Experiments with OpenAI’s ‘preference learning’ approach, which trains a NN to predict global quality of datapoints, and then uses reinforcement learning to optimize that directly, rather than proxies. I am unable to improve quality, perhaps due to too-few ratings.
Standard language generation neural network models, like GPT-2, are trained via likelihood training to imitate human text corpuses. Generated text suffers from persistent flaws like repetition, due to myopic generation word-by-word, and cannot improve on the training data because they are trained to predict ‘realistic’ completions of the training data.

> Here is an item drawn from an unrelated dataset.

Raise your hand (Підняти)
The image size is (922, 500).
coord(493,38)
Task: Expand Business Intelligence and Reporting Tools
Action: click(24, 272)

A proposed alternative is to use reinforcement learning to train the NNs, to encourage global properties like coherence & lack of repetition, and potentially improve over the original corpus’s average quality. Preference learning trains a reward function on human ratings, and uses that as the ‘environment’ for a blackbox DRL algorithm like PPO.
OpenAI released a codebase implementing this dual-model preference learning approach for textual generation, based on GPT-2. Having previously used GPT-2 for poetry & music generation, I experimented with GPT-2 preference learning for unconditional music and poetry generation.
I found that preference learning seemed to work better for music than poetry, and seemed to reduce the presence of repetition artifacts, but the results, at n ≈ 7,400 ratings compiled over 23 iterations of training+sampling November 2019–January 2020, are not dramatically better than alternative improvements like scaling up models or more thorough data-cleaning or more stringent sample curation. My blind ratings using n ≈ 200 comparisons showed no large advantage for the RL-tuned samples (winning only 93 of 210 comparisons, or 46%).
This may be due to insufficient ratings, bad hyperparameters, or not using samples generated with common prefixes, but I suspect it’s the former, as some NLP tasks in Ziegleret al2019 required up to 60k ratings for good performance, and the reward model appeared to achieve poor performance & succumb to adversarial examples easily.
Working with it, I suspect that preference learning is unnecessarily sample-inefficient & data-inefficient, and that the blackbox reinforcement learning approach is inferior to directly using the reward model to optimize text samples, and propose two major architectural overhauls: have the reward model directly model the implied ranking of every datapoint, and drop the agent model entirely in favor of backprop-powered gradient ascent which optimizes sequences to maximize the reward model’s output.